Jesselyn Radack, attorney for whistleblowers, says in the film that the FBI told two whistleblowers that a terrorist group had put them on a kill list. She said that the FBI has also contacted Linebaugh’s family and warned her that “terrorists” have been searching for her name online, suggesting that she fix this problem by shutting up. (She had written an op-ed in the Guardian).

The FBI also raids Daniel’s house, arriving with 30 to 50 agents, badges, guns, cameras, and search warrants. They take away his papers, electronics, and phone. They tell him he is under investigation for a possible indictment under the Espionage Act.

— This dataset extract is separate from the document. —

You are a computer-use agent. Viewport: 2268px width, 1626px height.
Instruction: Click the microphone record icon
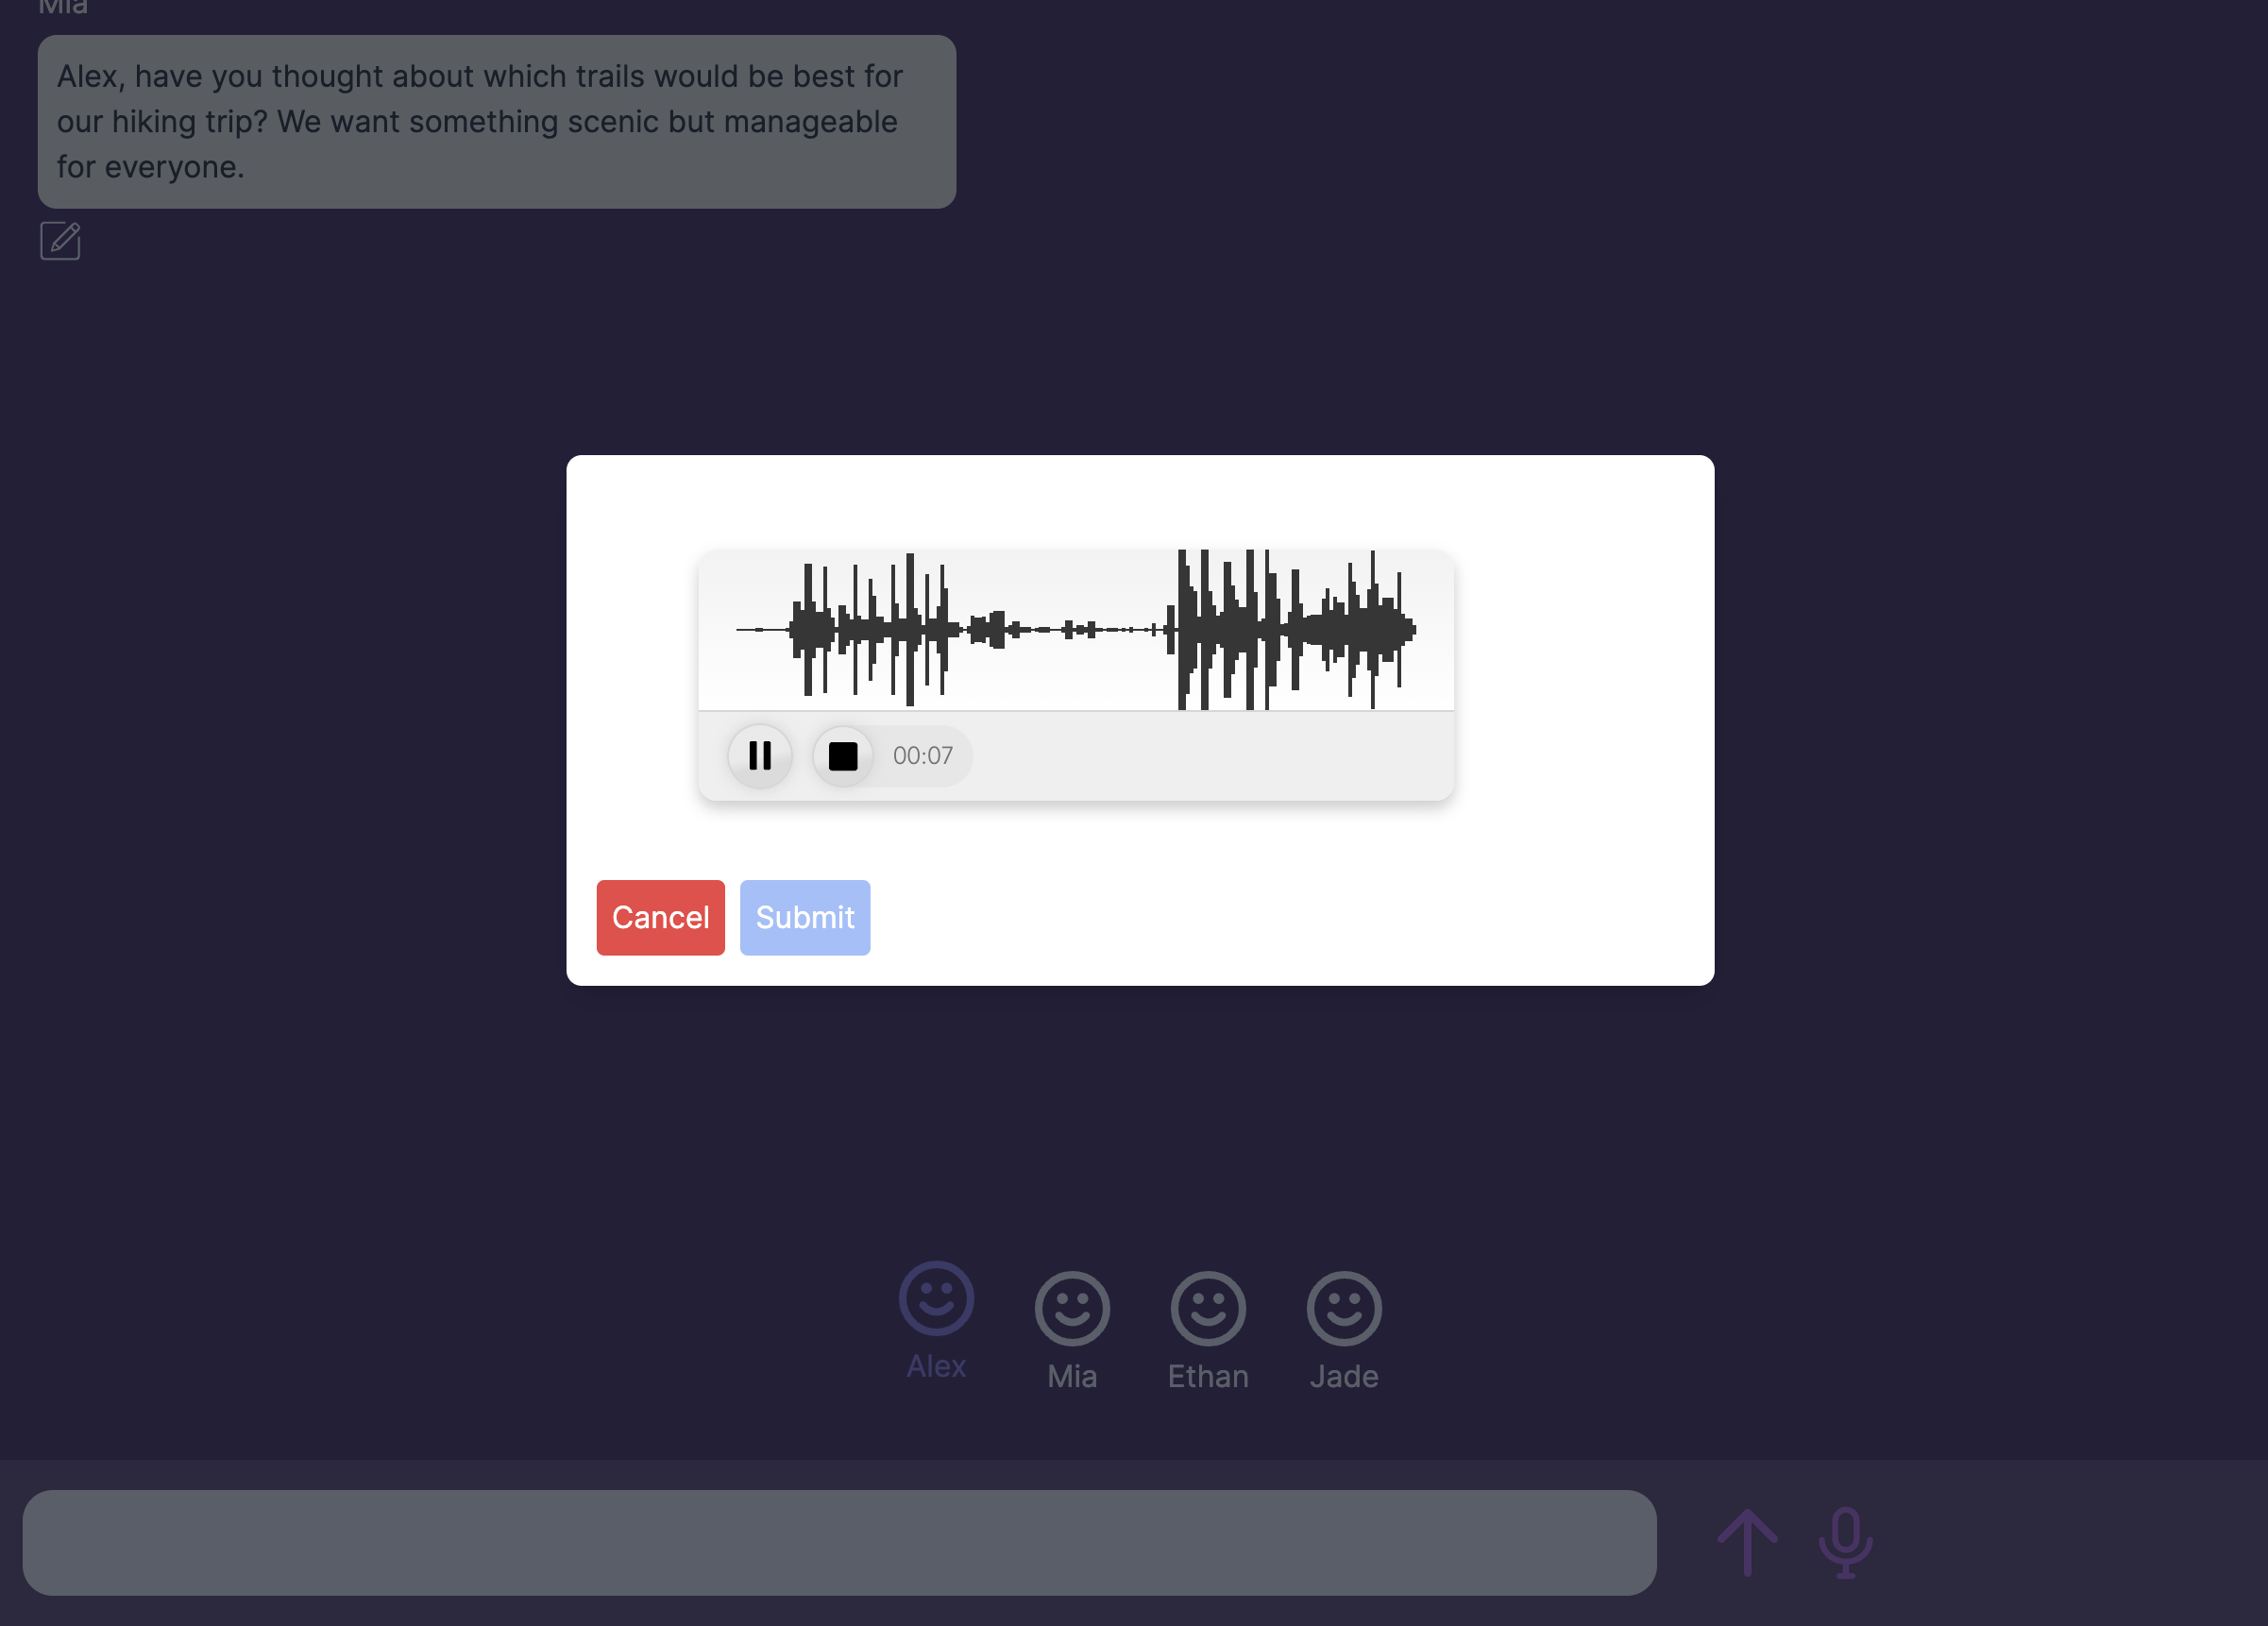(1845, 1542)
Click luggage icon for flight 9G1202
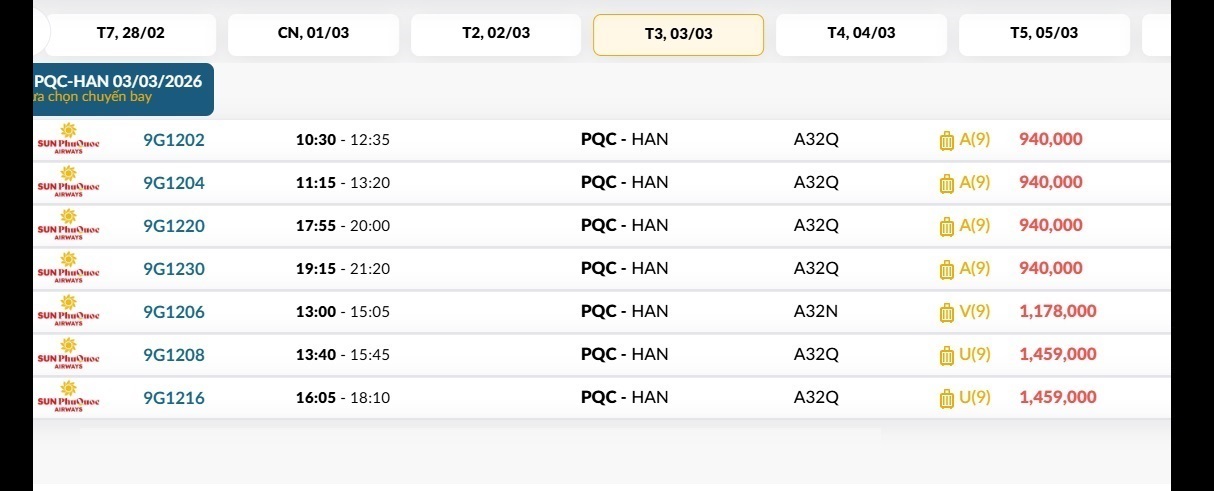The height and width of the screenshot is (491, 1214). coord(946,141)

This is the World War I-era law for targeting foreign enemies that President Obama has made a routine of using to target domestic whistleblowers. While Obama has prosecuted more people under this law than did all previous presidents combined, we probably have no way of knowing how many people have been explicitly threatened with the possibility.

While we should be apologizing to, comforting, and aiding these young people rather than denying them the right to speak to anybody and threatening them with decades in prison, Lisa Ling did manage to find some kindness. Victims of drone strikes in Afghanistan told her that they forgave her. As the film ends, she’s planning another trip to Afghanistan.